Not long before leaving the grocery store I spied another display that took me right back to those carefree days. Of course, that would be the display for s’mores. There were bars of Hershey chocolate, boxes of Graham Crackers and bags of large marshmallows.

We usually had roasted marshmallows but sometimes we’d make s’mores. Once the marshmallows were toasty and oozing, we’d place them on a Graham Cracker, top it with a piece of Hershey’s chocolate and then another Graham Cracker and press down slightly to moosh it all together. Mooshed ones always tasted better for some reason.

Of course, once mountain pies were introduced to our cookouts, we sometimes went for the pie filling types for our dessert. Toasted marshmallows, though, were always had, just sometimes a little later after our stomachs had rested and maybe us kids had gotten in a game of hide and seek in the dark.

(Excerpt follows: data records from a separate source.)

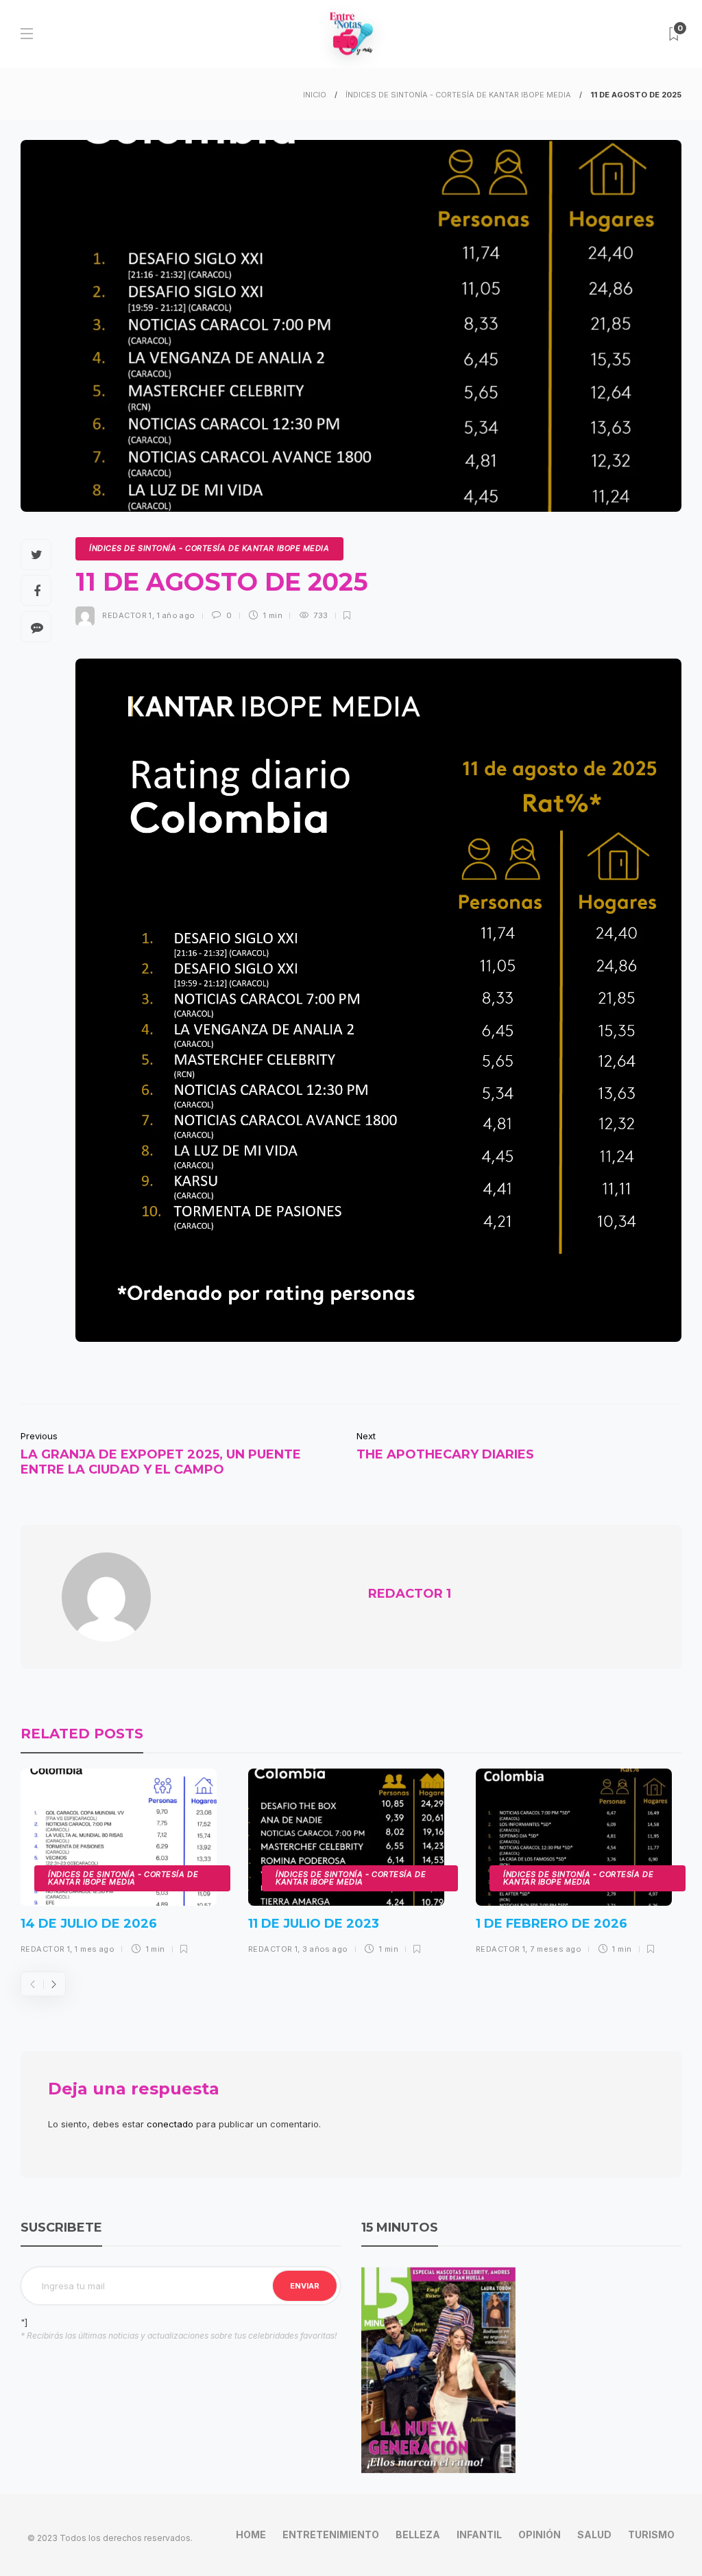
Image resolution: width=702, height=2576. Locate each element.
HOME (251, 2534)
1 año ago (176, 615)
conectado (170, 2123)
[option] (118, 1867)
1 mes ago (94, 1949)
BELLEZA (418, 2534)
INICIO (314, 94)
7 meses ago (555, 1949)
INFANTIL (479, 2534)
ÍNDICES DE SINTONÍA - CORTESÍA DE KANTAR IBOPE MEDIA (458, 94)
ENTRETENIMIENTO (330, 2534)
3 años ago (325, 1949)
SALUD (594, 2534)
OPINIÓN (539, 2534)
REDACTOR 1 (127, 615)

For those who may have missed the recipe for “Mrs. Ransom’s Sauce” or can’t seem to find where you put it, I’ve included it below.


1 1/2 lb. hamburger

3 cups chopped onions (I usually chop mine fairly fine)

3 tsp. salt

1 tsp. chili powder

1/2 small jar mustard

3/4 bottle ketchup (note this recipe is from the 1960s or earlier so I try to think of the type of ketchup bottle they had then. I usually look for a medium size one, not the large family size.)

2 small cans Hunt’s Sauce

Put the hamburger in a large sauce pan and add in a small amount of water. Work the hamburger with your hands to loosen the meat. The water makes this an easy task. I start with a small amount of water and keep adding a little at a time until I can get the meat all loosen up so there are no chunks. Do not drain off water.

Add the salt and the chopped onions and cook over medium heat until the onions are done (translucent and soft).

Add the chili powder, mustard, ketchup, Hunt’s sauce (that is what it’s called on the can) and stir to combine. Cook slowly until the sauce thickens. This sauce will reduce and get thicker as it cooks. I usually put it down to medium-low on my electric stove and stir it occasionally.

Once it starts cooking down, taste it to see if it is what you want. You can add more ketchup, mustard or chili powder to suit your taste.

Note: As it cooks down the flavors will all come together. This sauce can also be frozen for use later as well.